A massive new analysis of tumor growth has highlighted just how adept they are at evolving to new challenges, suggesting that a universal treatment may be significantly harder than once thought. Spanning seven different studies across nine years, the analysis found that lung cancers have an "almost infinite" ability to evolve, shocking the researchers and leading them to the conclusion that future research should focus on prevention before the tumors take hold.
One of the most enduring questions in medicine (and one every scientist at a dinner party fears) is “why haven’t we cured cancer yet?” It’s understandable – almost two in five of us will get cancer at some point in our lives, and most people know someone who has been deeply affected. But the short answer is that cancer is so individual to each person and to each cancer type, it is almost impossible to target everything with a single treatment. Some cancers have similarities and potential weaknesses, but what works for one often fails for another. While cancer survival is consistently going up, it’s possible that a universal cure will never actually materialize.

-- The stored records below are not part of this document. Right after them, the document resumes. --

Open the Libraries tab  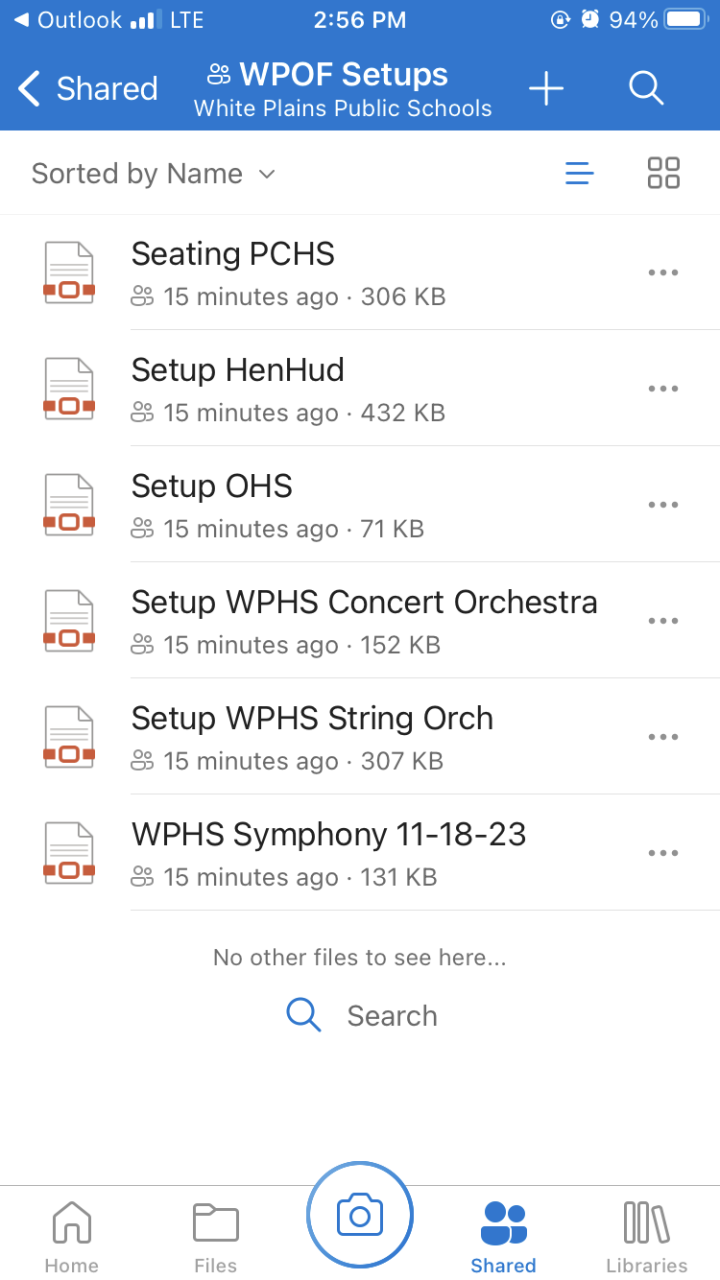click(x=646, y=1237)
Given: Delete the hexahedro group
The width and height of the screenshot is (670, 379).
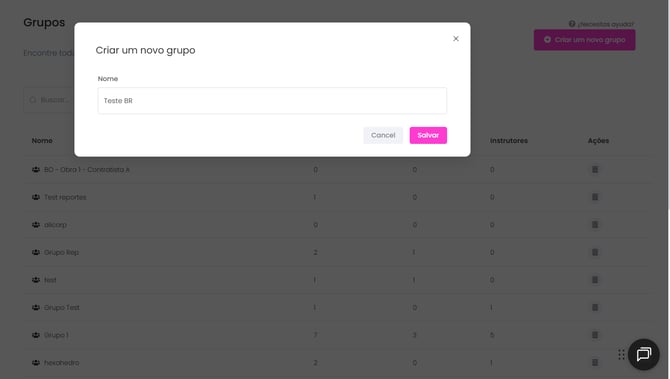Looking at the screenshot, I should 595,362.
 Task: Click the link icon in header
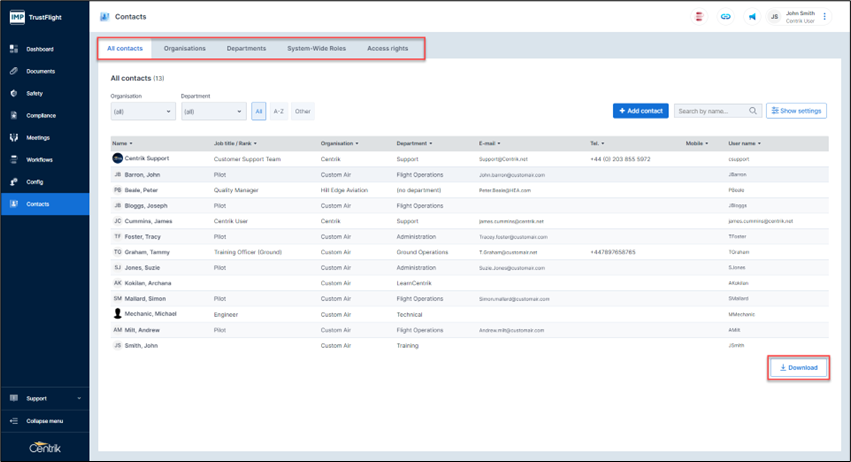coord(726,17)
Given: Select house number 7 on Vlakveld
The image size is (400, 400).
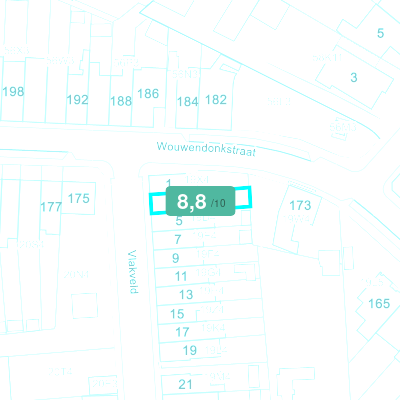Looking at the screenshot, I should click(x=178, y=239).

Now, a huge analysis called TracerX followed 126 non-small cell lung cancer tumors from 421 patients across nine years, as their tumors developed and grew. The researchers took biopsies and looked at their cellular makeup, as well as how the cancer spread throughout the body. Such an undertaking has never been done before on this scale.
The researchers discovered several key points about how cancer differentiates and spreads, and the number of unique cells within the tumors at various stages. Firstly, aggressive cancer cells that spread throughout the body begin early on in tumor development. This could be useful in combatting them early to prevent metastasis, at which point cancer often becomes difficult to treat.

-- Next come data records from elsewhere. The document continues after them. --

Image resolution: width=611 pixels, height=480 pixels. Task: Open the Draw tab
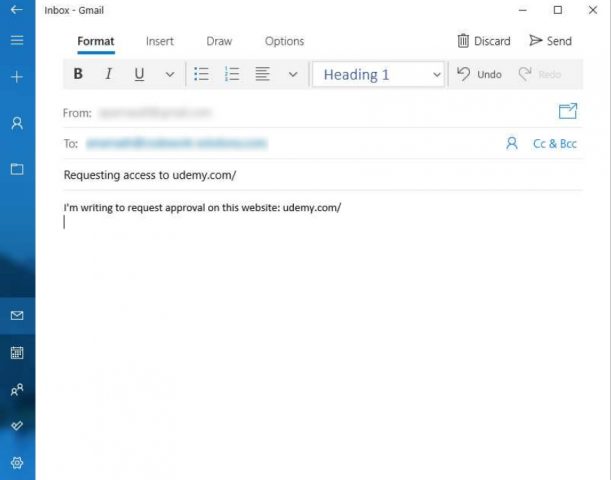[x=219, y=41]

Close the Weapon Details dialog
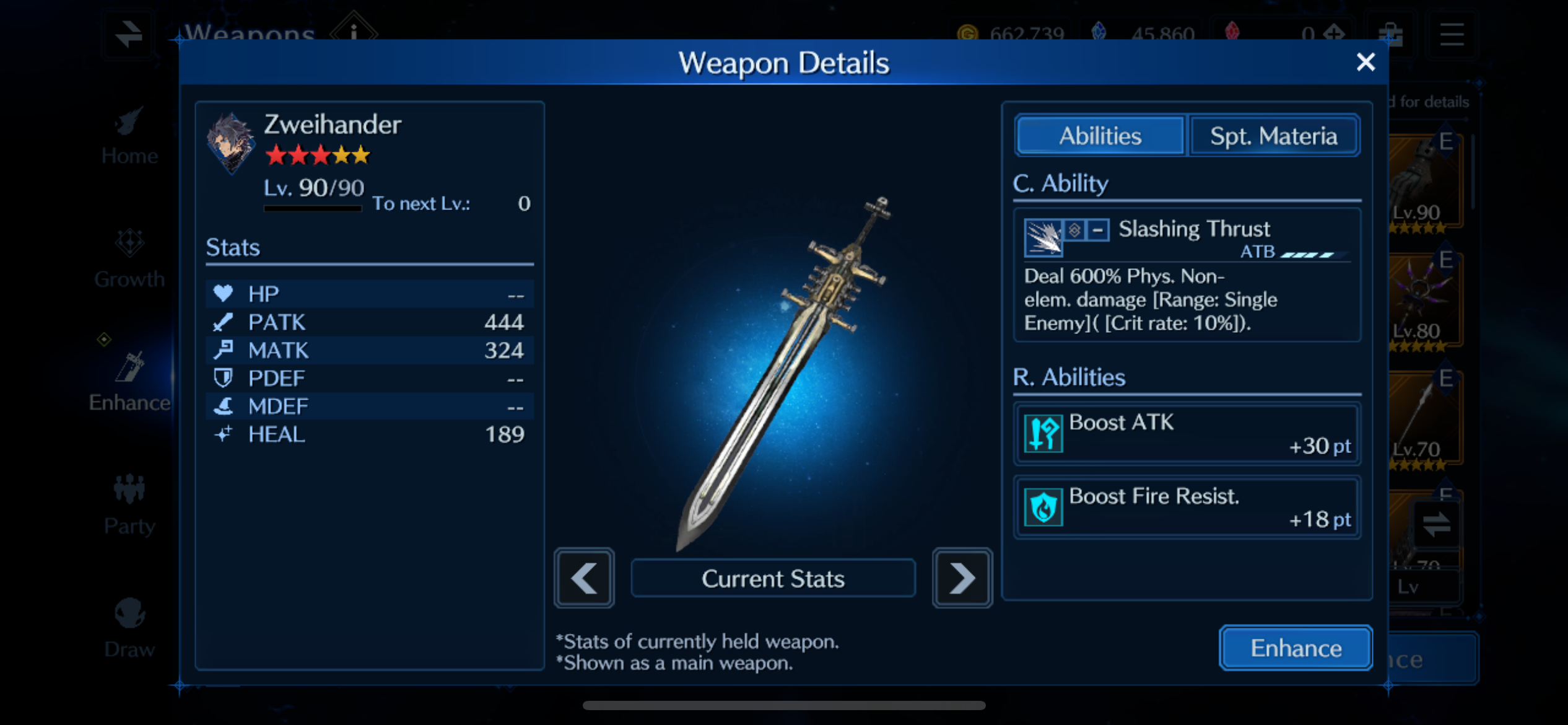coord(1365,62)
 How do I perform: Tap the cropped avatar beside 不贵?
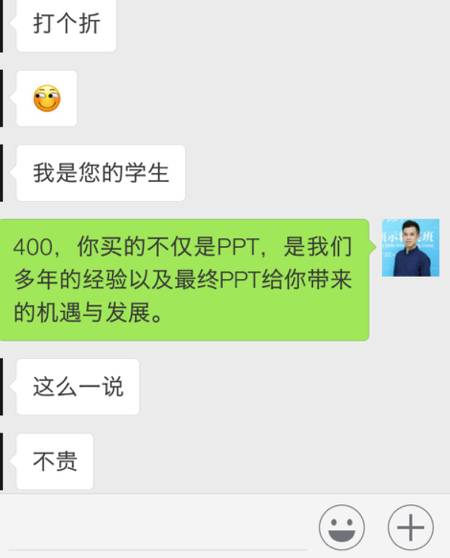tap(1, 461)
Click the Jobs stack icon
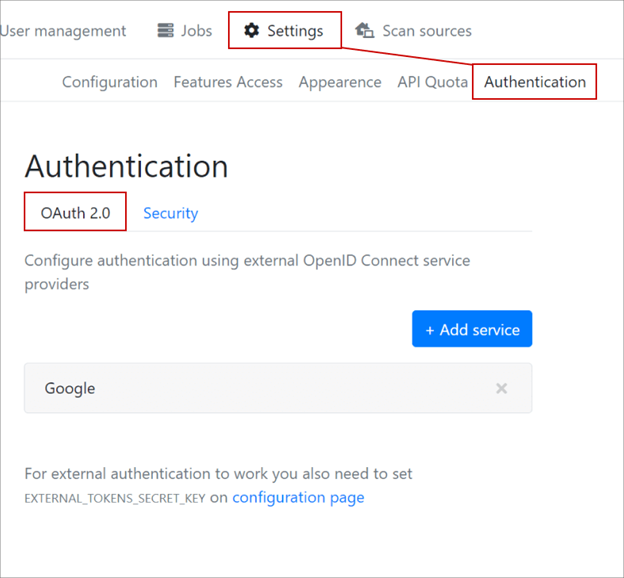The image size is (624, 578). tap(166, 31)
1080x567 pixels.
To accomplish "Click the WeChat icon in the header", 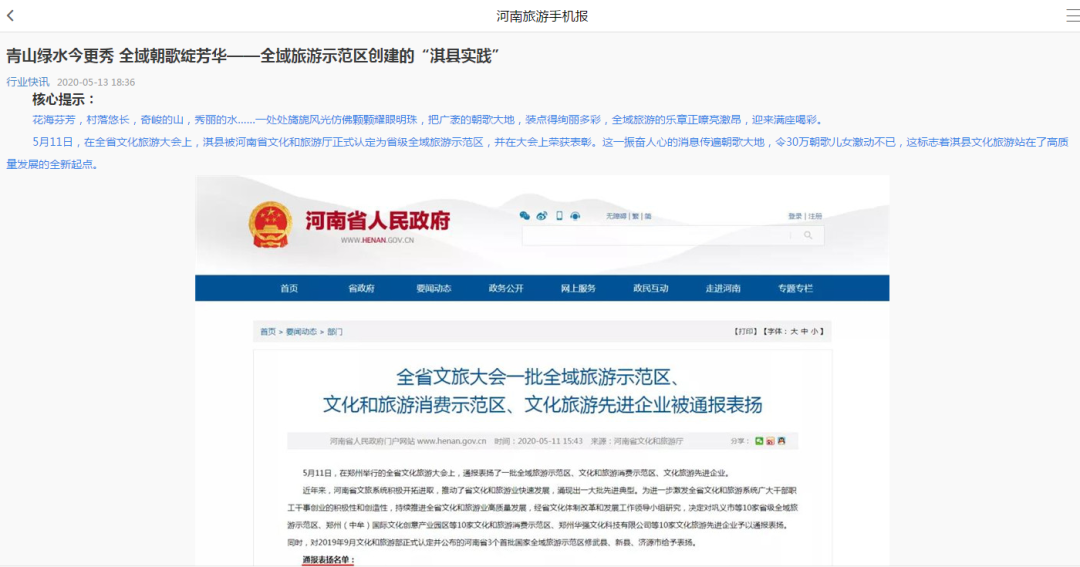I will [524, 216].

Next, the authors looked at which cancers were most likely to relapse following surgical removal. They found that the tumors with the most widespread cell clones and the most genetic differences were the ones most able to reoccur in other areas of the body, pointing to a possible new diagnostic to identify high-risk patients.
Finally, they found that if a patient’s blood is analyzed for fragments of tumor DNA, they could predict it reoccurring 200 days before it is highlighted on a CT scan, allowing for a huge amount of time to begin preventative treatment.
Together, the data could be used to predict high-risk tumors and help prevent them, but it also showed just how much of an uphill battle cancer scientists face.
"I don't want to sound too depressing about this, but I think - given the almost infinite possibilities in which a tumour can evolve, and the very large number of cells in a late-stage tumour, which could be several hundred billion cells - then achieving cures in all patients with late-stage disease is a formidable task,” Professor Charles Swanton, from the Francis Crick Institute and University College London, told the BBC.
"I don't think we're going to be able to come up with universal cures” he continued.
"If we want to make the biggest impact we need to focus on prevention, early detection and early detection of relapse."
The research is published in Nature.